For someone with one of the oldest memes in existence as their profile picture, you have little room to talk. 

And people should learn about PiHole.


----------



## Alexander1970 (Sep 26, 2022)

It´s the same Question as  "Will you still be using Youtube services in the future ?"      

As long as the Youtube Ad blocking Apps / Plug ins from Firefox are working - yes.


----------



## JuanBaNaNa (Sep 26, 2022)

Alexander1970 said:


> It´s the same Question as  "Will you still be using Youtube services in the future ?"
> 
> As long as the Youtube Ad blocking Apps / Plug ins from Firefox are working - yes.


I'm not sure, but reports says they're _killing_ Ad-Blockers.

The way I interpreted this sentence is: "No matter whet device, Google will force Ads by killing Ad-Blockers"

It's not like just in Chrome and YouTube in your Wii, but in general.
That's terrifying in my opinion, well... not terrifying, but in a sense of monopolization... 
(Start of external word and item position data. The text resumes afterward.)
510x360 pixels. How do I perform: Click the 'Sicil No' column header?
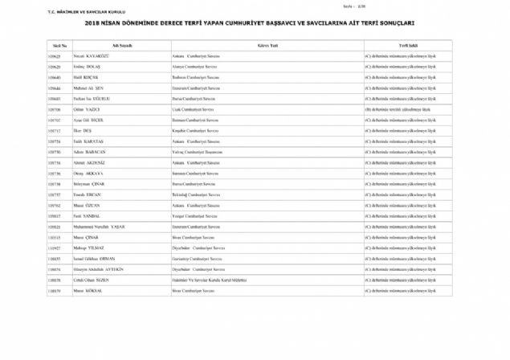point(59,46)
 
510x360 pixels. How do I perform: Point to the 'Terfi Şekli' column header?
point(408,46)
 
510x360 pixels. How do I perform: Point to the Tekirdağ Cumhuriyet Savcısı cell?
point(197,194)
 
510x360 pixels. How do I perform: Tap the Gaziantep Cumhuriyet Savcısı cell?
point(198,260)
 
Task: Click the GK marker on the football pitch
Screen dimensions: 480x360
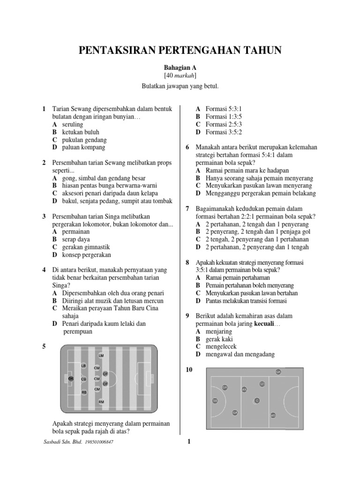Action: click(x=71, y=378)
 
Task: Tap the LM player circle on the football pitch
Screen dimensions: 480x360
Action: click(x=101, y=356)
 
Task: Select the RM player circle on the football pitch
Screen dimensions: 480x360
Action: click(x=101, y=402)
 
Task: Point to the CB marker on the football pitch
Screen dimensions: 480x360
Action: click(x=84, y=379)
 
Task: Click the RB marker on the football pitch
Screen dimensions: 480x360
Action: click(x=84, y=392)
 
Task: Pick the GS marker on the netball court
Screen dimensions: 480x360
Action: click(x=215, y=401)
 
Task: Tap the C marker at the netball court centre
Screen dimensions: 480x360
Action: click(x=256, y=400)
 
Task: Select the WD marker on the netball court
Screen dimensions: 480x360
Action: click(x=273, y=415)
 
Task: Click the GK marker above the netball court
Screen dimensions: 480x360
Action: click(x=278, y=372)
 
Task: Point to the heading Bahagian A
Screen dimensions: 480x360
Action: click(x=180, y=68)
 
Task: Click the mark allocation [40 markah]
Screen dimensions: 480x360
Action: click(x=180, y=76)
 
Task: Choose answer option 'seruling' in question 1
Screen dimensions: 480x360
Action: click(x=72, y=125)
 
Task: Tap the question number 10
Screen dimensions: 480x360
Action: click(x=189, y=370)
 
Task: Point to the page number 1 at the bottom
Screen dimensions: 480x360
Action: click(x=188, y=442)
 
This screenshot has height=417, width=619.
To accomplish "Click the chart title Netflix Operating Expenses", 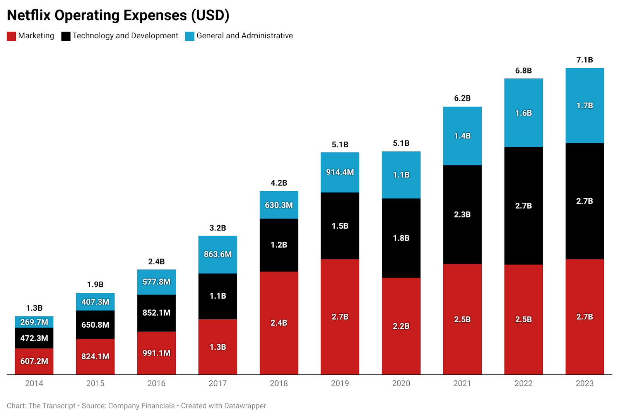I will (118, 15).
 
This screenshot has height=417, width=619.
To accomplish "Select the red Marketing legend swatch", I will (11, 36).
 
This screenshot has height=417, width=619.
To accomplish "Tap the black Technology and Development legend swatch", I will (66, 36).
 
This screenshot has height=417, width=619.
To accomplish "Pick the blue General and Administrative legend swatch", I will (190, 36).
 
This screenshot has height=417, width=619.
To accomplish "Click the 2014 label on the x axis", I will (34, 383).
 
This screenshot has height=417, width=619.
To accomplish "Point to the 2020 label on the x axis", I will (401, 383).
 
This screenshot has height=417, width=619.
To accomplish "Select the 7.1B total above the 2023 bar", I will (585, 60).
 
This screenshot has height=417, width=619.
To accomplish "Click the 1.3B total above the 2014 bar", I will (34, 308).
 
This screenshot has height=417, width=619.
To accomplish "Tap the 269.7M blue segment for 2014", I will (34, 322).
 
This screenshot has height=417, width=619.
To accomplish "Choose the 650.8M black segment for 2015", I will (95, 325).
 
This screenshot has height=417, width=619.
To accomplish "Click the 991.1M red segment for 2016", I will (156, 353).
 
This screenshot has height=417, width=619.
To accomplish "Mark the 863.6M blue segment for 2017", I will (218, 254).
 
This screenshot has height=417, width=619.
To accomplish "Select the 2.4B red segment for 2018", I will (279, 323).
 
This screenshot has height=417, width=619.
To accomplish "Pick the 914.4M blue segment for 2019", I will (340, 172).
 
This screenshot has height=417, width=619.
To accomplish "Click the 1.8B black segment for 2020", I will (401, 238).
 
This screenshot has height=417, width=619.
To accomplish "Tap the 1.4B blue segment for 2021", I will (462, 136).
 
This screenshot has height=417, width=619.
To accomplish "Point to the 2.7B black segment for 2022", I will (523, 206).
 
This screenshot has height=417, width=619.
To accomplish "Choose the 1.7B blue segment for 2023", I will (585, 106).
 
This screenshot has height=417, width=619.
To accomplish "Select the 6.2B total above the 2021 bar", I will (462, 98).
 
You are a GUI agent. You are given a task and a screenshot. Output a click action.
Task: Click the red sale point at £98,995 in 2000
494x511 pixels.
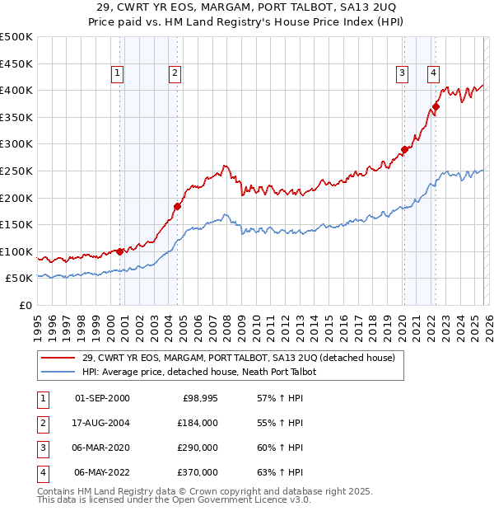tap(120, 251)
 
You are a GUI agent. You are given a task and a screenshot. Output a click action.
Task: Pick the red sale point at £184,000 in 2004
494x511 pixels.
tap(177, 206)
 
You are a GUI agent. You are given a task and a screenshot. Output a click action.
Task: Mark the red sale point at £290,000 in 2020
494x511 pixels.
tap(404, 149)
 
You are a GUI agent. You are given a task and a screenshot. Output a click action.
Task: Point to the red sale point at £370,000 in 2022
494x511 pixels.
tap(436, 106)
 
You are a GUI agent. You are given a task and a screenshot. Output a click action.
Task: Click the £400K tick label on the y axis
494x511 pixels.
tap(16, 90)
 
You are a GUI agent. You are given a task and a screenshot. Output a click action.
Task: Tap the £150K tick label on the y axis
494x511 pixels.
tap(16, 224)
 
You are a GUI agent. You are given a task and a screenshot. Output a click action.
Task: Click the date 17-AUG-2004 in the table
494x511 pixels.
tap(102, 422)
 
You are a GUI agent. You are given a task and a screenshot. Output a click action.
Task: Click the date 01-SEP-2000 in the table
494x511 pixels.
tap(102, 398)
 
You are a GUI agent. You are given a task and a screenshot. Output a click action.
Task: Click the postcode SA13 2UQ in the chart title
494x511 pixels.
tap(375, 7)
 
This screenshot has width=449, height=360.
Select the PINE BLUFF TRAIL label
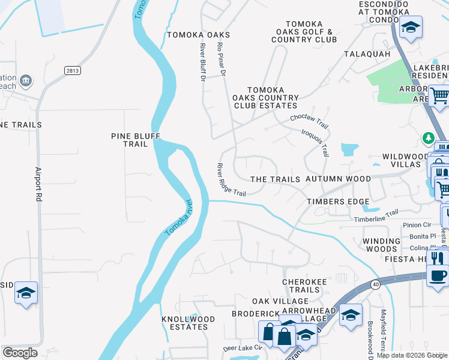(136, 140)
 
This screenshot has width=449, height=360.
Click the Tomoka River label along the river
(178, 217)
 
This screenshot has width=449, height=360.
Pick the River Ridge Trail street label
(232, 179)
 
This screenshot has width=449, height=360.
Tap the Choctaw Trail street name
(309, 121)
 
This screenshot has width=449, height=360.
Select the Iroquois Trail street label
(315, 142)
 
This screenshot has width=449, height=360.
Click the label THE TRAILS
(275, 179)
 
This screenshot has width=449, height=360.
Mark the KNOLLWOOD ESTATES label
(185, 323)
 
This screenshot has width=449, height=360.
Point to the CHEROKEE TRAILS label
(301, 286)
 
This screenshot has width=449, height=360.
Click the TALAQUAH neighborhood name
(367, 54)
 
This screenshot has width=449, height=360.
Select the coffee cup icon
(437, 276)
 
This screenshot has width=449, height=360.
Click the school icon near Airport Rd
(26, 293)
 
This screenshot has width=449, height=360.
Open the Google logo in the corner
(20, 353)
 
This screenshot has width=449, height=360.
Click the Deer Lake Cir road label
(243, 347)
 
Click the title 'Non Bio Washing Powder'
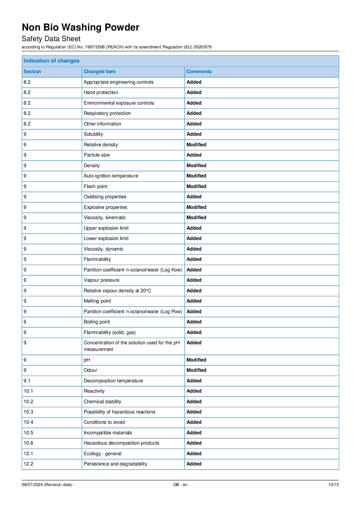tap(80, 28)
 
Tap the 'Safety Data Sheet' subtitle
tap(51, 39)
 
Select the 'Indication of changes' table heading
tap(51, 61)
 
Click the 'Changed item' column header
tap(99, 72)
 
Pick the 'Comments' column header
tap(199, 72)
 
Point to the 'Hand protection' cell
tap(101, 92)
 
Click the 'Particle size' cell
tap(97, 155)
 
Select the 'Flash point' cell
tap(96, 186)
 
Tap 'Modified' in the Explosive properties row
tap(196, 207)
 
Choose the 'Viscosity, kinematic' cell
tap(105, 218)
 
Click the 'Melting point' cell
tap(97, 301)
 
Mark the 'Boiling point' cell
tap(97, 322)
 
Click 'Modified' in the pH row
tap(196, 360)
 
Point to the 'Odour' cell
tap(90, 370)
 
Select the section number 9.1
tap(27, 381)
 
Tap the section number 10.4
tap(28, 422)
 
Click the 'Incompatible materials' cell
tap(108, 433)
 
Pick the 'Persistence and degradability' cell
tap(115, 464)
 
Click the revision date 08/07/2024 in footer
tap(47, 485)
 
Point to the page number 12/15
tap(333, 485)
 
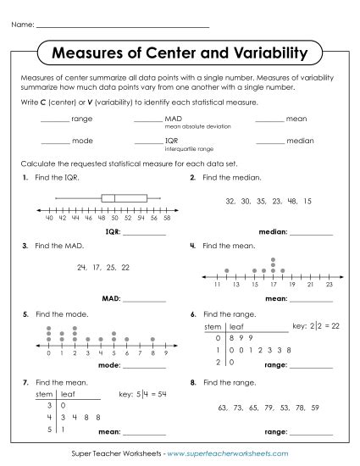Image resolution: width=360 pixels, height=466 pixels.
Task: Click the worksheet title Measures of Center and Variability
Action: pos(180,54)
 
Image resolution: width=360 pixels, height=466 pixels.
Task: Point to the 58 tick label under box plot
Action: pos(167,218)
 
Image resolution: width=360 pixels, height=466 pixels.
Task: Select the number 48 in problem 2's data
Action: pos(291,202)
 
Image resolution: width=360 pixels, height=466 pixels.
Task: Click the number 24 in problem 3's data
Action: pos(82,267)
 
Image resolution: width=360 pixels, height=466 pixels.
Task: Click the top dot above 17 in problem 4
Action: pos(272,259)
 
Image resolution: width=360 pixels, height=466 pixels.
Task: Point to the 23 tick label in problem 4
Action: pos(330,286)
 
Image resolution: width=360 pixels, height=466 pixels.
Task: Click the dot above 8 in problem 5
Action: pos(152,339)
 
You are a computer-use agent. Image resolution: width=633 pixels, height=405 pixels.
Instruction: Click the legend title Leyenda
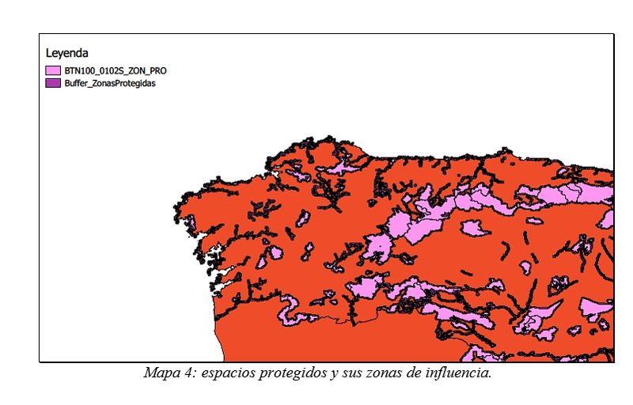[66, 54]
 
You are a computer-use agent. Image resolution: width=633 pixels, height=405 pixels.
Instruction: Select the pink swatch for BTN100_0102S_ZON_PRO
[53, 70]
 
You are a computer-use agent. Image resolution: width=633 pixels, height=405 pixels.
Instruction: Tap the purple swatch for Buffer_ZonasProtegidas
[53, 82]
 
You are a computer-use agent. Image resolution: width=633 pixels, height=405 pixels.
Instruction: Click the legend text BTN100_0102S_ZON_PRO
[116, 70]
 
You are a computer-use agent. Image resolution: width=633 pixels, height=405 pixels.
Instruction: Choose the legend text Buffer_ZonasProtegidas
[110, 82]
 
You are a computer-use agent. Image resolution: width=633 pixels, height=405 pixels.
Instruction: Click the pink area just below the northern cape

We'll see in the future though.


----------



## Alexander1970 (Sep 26, 2022)

JuanBaNaNa said:


> I'm not sure, but reports says they're _killing_ Ad-Blockers.
> 
> The way I interpreted this sentence is: "No matter whet device, Google will force Ads by killing Ad-Blockers"
> 
> ...


I am pretty sure the actual Devs (for these Blocker Add ons) will work "against"....as usual.
And Firefox Team will not "ban" them from their Add On List....I am pretty sure....they need their User.
If they ban such Youtube blocking Add Ons (by the Way,look at the Big List of Youtube DownloaderTools...),they will loose many,many Firefox Users.....I am pretty sure too.


----------



## Reploid (Sep 26, 2022)

Good thing there are out of browser solutions


----------



## Jayro (Sep 26, 2022)

JuanBaNaNa said:


> I'm not sure, but reports says they're _killing_ Ad-Blockers.
> 
> The way I interpreted this sentence is: "No matter whet device, Google will force Ads by killing Ad-Blockers"
> 
> ...


Doesn't sound like anything my VPN + DNS + PiHole can't handle.


----------